[分析対象の文章]

1999 Fiscal Year Annual Research Report
耳石微細構造とDNA塩基配列情報に基づくハモ葉形仔魚の集団構造と加入機構
Project/Area Number |
11660190
|
Research Institution | Kyushu University |
Principal Investigator |
望岡 典隆 九州大学, 農学部, 助手 (40212261)
|
Keywords | ハモ / レプトケファルス / 耳石微細構造 / ラベリング / ミトコンドリアDNA / アリザリンコンプレクソン |
Research Abstract |
【目的】ハモ(Muraenesox cinereus)は太平洋側では福島県以南、日本海側では新潟県以南の日本各地の沿岸および韓国、中国、東シナ海に広く分布する沿岸漁業の重要魚種である。ハモの漁獲量は1950年代をピークに減少し続け、近年ではその減少傾向は顕著なものとなり、とりわけ、瀬戸内海産ハモの減少は著しく、絶滅の危機にあると言っても過言ではない。このような危機的な状況にあるにも拘わらず、ハモ資源の管理・培養に不可欠である本種初期生活史に関する知見はほとんどない。本研究はまず、ハモ葉形仔魚の耳石微細輪紋の形成リズムを明らかにする。この結果に基づき、加入海域別に日齢や成長履歴を明らかにし、仔魚の加入機構を明らかにすることを目的とする。 【結果】ハモ葉形仔魚の耳石(扁平石)には核を中心に顕著な同心円状の輪紋が25-30本認められ、これらは全て不連続帯(チェック)で構成されていた。8月に延岡湾のイワシシラス網で採集された変態直前のハモ葉形仔魚10個体を70ppmのアリザリンコンプレクソン海水溶液に24時間浸漬し、耳石にタイムマーキングを施し、その後、15日間通常海水で飼育した。ハモ仔魚は飼育中の変態を開始し、実験終了時には全てが変態を完了した。蛍光顕微鏡による観察では全ての個体の耳石に明瞭なピンク色のマークがみられ、飼育中に死亡個体も見られず、70ppmの濃度で適切なラベリングができることが判った。しかし、ピンクの蛍光マークの外側には飼育日数に相当する輪紋より数本少ない輪紋が認められた。変態期に入ると輪紋構造が顕著に変化し、変態期の輪紋は他のウナギ目魚類葉型仔魚の輪紋構造に類似し、この部分では日周輪である可能性が強く示唆された。来年度はさらに若い葉形仔魚を用いて再実験する予定である。来年度に行うmtDNAによる集団構造の解析に備え、本年度に購入したサーマルサイクラー等の備品を用いて、葉形仔魚筋肉からのDNA抽出およびPCRの条件等を検討するために予備実験を行い、実験系のシステムを確立した。

[実施課題] 上記のハモ葉形仔魚に関する研究報告から、「1999 Fiscal Year」で始まり「農学部, 助手 (40212261)」で終わる部分を、一字一句変えずに抜き出してください。

[資料一覧]
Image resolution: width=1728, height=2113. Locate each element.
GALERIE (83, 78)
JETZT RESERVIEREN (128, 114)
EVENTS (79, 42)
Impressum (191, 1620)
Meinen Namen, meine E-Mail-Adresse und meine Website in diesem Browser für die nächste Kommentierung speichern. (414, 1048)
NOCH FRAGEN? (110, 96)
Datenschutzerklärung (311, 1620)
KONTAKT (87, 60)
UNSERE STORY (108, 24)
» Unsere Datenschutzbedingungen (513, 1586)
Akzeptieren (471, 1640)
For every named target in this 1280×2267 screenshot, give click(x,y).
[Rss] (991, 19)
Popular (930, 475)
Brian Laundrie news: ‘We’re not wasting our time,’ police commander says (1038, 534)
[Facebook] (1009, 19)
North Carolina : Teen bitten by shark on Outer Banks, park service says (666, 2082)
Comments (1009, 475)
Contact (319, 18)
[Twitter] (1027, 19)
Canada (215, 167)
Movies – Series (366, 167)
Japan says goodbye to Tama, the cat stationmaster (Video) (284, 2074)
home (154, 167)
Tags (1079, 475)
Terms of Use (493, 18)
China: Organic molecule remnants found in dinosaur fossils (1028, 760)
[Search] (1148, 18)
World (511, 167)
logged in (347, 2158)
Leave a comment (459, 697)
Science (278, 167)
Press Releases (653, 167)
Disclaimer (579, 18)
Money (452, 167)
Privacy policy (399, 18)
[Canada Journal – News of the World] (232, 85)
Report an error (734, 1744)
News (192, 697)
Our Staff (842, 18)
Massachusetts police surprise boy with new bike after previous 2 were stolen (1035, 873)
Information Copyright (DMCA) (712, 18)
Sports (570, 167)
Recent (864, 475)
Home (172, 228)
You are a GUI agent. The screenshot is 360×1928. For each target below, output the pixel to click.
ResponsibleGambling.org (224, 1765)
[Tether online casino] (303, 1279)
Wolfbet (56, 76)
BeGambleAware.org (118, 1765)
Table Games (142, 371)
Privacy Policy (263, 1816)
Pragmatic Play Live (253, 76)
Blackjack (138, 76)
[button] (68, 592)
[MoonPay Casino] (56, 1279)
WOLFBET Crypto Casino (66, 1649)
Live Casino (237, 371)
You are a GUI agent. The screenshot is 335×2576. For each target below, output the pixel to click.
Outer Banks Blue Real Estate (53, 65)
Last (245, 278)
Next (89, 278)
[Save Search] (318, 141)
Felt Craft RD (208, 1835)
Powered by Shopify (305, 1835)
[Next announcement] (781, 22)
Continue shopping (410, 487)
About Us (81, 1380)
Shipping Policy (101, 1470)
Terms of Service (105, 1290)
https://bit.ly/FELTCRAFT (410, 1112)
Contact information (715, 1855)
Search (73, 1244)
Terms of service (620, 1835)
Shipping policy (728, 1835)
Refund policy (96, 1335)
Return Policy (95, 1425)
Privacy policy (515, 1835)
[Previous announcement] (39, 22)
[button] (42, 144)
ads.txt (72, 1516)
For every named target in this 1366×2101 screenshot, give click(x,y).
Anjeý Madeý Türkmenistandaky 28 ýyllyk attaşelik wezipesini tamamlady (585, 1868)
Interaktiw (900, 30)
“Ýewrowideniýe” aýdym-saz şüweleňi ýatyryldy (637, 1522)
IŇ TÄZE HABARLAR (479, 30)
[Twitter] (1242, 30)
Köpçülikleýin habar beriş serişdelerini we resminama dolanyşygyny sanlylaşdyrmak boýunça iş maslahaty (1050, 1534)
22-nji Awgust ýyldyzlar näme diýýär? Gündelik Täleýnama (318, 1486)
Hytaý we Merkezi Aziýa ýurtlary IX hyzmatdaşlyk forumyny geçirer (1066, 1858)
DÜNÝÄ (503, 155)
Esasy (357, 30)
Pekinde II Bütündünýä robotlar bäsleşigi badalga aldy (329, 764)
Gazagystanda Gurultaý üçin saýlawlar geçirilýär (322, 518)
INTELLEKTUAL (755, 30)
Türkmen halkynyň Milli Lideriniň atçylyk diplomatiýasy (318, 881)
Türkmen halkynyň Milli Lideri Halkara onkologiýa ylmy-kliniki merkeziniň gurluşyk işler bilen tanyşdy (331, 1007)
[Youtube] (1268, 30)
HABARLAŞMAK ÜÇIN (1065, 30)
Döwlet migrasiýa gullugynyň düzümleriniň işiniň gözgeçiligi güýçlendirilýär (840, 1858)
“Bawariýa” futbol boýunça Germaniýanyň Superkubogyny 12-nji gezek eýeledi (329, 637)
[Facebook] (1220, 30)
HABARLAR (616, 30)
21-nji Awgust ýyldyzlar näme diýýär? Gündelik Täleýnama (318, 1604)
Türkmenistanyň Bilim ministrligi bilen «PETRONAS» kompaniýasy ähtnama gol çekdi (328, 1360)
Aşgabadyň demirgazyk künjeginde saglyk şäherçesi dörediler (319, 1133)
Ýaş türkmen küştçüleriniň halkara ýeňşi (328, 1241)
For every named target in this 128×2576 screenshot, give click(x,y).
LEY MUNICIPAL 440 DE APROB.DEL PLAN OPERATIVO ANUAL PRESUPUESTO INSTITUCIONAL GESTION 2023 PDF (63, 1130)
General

[演習の解答]
1999 Fiscal Year Annual Research Report
耳石微細構造とDNA塩基配列情報に基づくハモ葉形仔魚の集団構造と加入機構
Project/Area Number |
11660190
|
Research Institution | Kyushu University |
Principal Investigator |
望岡 典隆 九州大学, 農学部, 助手 (40212261)